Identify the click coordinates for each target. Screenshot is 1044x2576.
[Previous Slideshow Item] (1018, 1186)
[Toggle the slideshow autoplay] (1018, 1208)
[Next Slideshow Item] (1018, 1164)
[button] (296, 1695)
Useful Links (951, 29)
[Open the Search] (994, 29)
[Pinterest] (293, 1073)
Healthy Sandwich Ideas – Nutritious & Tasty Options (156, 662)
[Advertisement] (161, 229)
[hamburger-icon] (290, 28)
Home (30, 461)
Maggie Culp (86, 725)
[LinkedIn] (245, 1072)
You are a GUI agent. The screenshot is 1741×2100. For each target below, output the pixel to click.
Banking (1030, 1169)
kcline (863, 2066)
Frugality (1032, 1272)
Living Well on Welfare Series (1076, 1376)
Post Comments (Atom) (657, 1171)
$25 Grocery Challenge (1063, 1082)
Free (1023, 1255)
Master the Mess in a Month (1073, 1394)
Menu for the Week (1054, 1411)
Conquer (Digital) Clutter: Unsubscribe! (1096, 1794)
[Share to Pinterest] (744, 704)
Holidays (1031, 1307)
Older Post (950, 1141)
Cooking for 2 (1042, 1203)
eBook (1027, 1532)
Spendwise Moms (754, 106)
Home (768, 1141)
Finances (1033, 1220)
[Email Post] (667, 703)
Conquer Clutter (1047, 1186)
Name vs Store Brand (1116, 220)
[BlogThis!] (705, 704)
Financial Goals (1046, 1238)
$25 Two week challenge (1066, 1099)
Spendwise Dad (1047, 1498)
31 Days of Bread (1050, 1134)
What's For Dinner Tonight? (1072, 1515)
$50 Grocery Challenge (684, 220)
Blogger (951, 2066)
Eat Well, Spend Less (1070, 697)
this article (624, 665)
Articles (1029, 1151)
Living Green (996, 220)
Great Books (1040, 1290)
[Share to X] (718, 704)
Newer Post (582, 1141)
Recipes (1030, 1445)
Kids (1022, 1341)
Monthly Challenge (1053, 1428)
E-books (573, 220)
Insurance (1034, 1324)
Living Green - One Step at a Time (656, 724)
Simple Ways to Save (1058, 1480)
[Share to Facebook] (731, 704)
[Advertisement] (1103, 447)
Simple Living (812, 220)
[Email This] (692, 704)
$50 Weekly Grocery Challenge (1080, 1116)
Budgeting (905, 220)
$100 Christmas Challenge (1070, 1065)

Task details ->
When the word "Clutter" shows up in a line of the entries, report that line.

Worked solution ->
Conquer (Digital) Clutter: Unsubscribe! (1096, 1794)
Conquer Clutter (1047, 1186)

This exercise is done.